== WORK INSTRUCTION ==
If a line below includes the string "Samsung", copy it.

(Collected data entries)
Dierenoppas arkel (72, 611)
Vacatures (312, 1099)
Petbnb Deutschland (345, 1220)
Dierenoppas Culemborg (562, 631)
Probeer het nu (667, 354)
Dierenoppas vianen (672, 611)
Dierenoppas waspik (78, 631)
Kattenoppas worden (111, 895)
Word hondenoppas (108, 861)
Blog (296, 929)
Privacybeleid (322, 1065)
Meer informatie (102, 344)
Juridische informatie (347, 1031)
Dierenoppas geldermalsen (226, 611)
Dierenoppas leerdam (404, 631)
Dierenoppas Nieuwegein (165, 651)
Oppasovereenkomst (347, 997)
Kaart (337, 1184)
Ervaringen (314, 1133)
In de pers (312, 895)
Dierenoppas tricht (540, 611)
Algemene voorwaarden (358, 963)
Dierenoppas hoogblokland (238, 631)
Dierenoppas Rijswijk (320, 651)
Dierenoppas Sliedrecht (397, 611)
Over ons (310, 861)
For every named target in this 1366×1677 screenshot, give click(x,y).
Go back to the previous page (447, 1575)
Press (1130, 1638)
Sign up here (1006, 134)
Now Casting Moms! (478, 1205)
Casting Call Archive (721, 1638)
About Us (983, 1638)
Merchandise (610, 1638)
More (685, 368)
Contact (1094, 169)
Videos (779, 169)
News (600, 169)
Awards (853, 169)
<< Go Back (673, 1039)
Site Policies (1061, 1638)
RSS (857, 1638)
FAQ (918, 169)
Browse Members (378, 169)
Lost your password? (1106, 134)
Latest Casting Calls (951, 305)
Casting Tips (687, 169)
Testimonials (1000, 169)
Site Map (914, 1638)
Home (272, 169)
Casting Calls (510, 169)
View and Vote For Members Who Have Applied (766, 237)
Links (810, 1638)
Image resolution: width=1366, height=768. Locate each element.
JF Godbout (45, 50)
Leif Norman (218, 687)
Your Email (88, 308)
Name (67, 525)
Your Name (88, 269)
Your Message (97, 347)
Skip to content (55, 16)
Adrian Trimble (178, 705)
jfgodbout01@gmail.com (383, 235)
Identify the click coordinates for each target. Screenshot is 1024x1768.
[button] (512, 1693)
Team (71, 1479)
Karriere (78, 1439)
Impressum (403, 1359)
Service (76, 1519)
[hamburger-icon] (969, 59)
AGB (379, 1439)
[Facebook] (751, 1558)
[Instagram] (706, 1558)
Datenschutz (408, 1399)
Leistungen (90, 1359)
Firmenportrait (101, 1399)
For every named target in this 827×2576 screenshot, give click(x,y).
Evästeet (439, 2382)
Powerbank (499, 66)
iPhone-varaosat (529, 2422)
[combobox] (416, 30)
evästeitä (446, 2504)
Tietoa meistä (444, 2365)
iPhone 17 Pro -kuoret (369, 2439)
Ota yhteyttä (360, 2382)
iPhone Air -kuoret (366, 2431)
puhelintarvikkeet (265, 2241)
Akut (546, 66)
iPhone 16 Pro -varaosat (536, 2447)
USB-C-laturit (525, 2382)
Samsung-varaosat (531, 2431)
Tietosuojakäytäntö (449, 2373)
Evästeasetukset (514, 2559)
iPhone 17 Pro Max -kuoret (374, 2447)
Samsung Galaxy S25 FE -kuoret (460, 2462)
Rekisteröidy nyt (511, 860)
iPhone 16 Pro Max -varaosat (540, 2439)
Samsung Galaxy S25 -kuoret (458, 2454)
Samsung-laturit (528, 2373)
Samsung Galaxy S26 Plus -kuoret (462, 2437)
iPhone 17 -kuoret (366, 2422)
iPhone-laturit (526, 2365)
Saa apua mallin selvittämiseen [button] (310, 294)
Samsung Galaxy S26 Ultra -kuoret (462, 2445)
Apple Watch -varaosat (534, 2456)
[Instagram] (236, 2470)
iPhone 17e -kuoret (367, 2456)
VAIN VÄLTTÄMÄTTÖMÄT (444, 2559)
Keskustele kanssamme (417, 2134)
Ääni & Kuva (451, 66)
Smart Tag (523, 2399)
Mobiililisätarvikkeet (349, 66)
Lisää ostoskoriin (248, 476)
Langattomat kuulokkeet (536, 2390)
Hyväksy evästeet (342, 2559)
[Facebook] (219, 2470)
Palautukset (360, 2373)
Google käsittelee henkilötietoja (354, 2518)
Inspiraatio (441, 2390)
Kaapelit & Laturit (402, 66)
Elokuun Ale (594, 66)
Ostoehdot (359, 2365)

== RESPONSE TO THE TASK ==
Samsung-varaosat (531, 2431)
Samsung Galaxy S25 FE -kuoret (460, 2462)
Samsung Galaxy S25 -kuoret (458, 2454)
Samsung-laturit (528, 2373)
Samsung Galaxy S26 Plus -kuoret (462, 2437)
Samsung Galaxy S26 Ultra -kuoret (462, 2445)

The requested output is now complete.